If you want a good fact-filled few hours of hardcore education about an event of World War II that we in the west don't hear much about, then Stalingrad: The Attack, The Kessel, The Doom is one I'd highly recommend.

Stalingrad: The Attack, The Kessel, The Doom (2003)Stalingrad. The name conjures up many images, none of them pleasant. This 2003 three-part documentary explores the fiasco that was the Battle of Stalingrad, through interviews with survivors on both sides, reenactments, and still imagery. Produced in Germany, I was actually surprised how frank it was, and also on how apolitical it was. Neither side (the Nazis or the Russians) were portrayed as particularly "good" or "evil", but rather both armies got equal treatment. That is to say, only the terrible facts and the stories from those who were there, and how they remembered it.

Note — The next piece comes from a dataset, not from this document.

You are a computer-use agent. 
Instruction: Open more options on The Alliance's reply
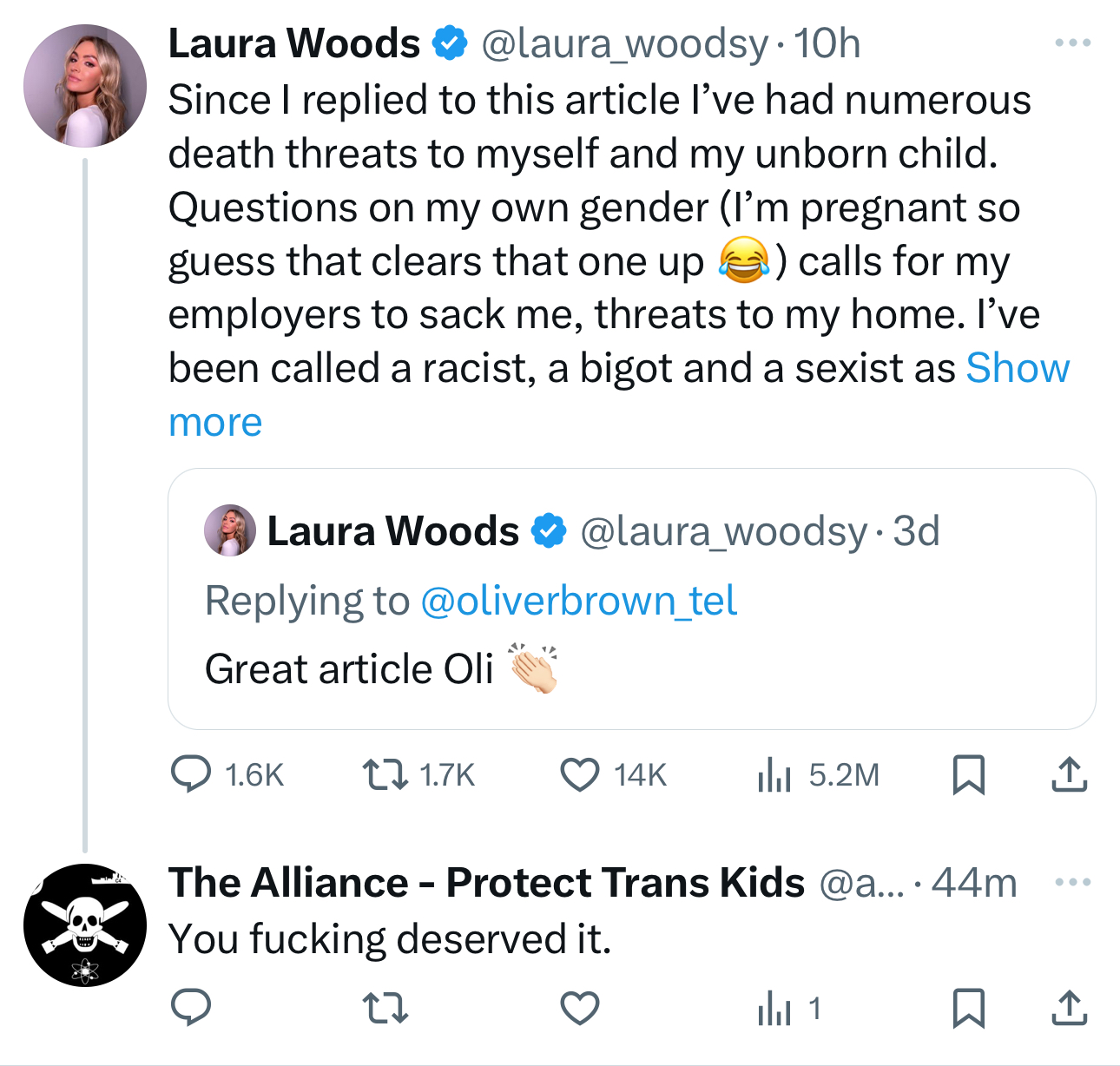click(x=1072, y=883)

For those wondering what I'm talking about, in 1942 the Nazis made a huge push into southwest Russia, heading for the oilfields on one front, and attempting to take the city bearing the name of Hitler's archenemy, Stalingrad. The fighting was intense and bloody, and the Germans spent the winter pinned down in "the Kessel", surrounded. It turned out to be the bloodiest winter of the war.

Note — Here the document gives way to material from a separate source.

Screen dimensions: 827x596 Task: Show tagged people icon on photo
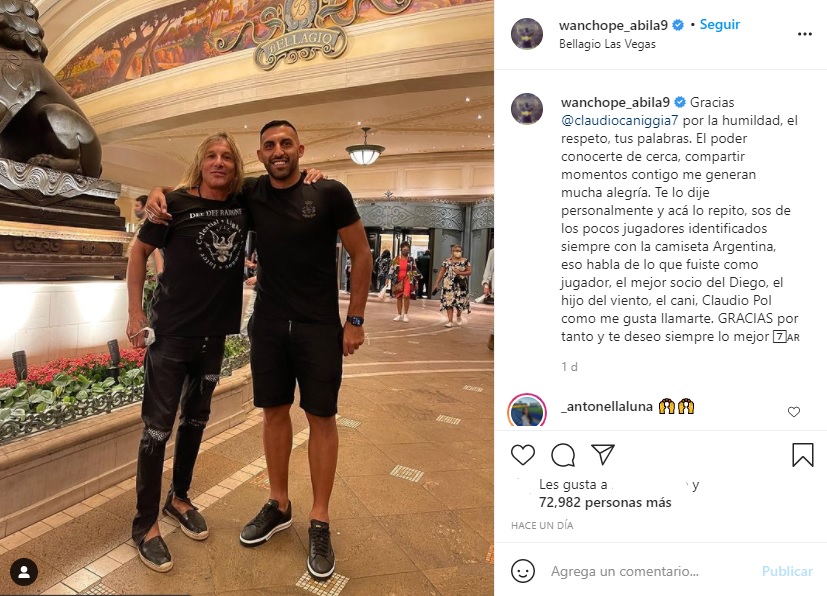coord(24,572)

What really makes this film compelling, and curious, is the varied yet familiar stories and opinions shared by the interviewees. The terror of the events is evident in these mens' eyes as they recall the battles, and the desperation of their situation. You can feel the survivor's guilt in some of their tales of escaping the Kessel via airlift.

I've read some other reviews which seem averse to the producers (of this DVD) decision to overdub the interviewees with their English translation. I didn't mind this at all, in fact, I didn't find it distracting or demeaning in the least. It's a documentaary, and you can still hear the original voice and all the emotion underneath the dub. Stop nitpicking!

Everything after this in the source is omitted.